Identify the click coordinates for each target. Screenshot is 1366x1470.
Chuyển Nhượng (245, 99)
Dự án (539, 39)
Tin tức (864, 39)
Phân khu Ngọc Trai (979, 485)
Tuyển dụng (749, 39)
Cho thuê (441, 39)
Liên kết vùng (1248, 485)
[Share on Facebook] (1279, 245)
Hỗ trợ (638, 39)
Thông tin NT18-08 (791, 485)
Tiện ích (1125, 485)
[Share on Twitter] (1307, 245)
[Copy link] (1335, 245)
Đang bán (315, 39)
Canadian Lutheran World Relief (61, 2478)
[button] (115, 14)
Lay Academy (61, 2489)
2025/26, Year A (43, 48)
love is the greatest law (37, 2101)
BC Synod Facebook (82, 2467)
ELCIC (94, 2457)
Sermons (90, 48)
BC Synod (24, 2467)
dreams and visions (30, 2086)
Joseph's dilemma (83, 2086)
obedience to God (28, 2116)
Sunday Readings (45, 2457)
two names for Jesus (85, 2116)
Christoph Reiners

**Task goal:**
The lines from the one containing "Sermons (90, 48)" through the last line of the records are to be transcribed exactly, with nothing else added.

**Your response:**
Sermons (90, 48)
BC Synod (24, 2467)
dreams and visions (30, 2086)
Joseph's dilemma (83, 2086)
obedience to God (28, 2116)
Sunday Readings (45, 2457)
two names for Jesus (85, 2116)
Christoph Reiners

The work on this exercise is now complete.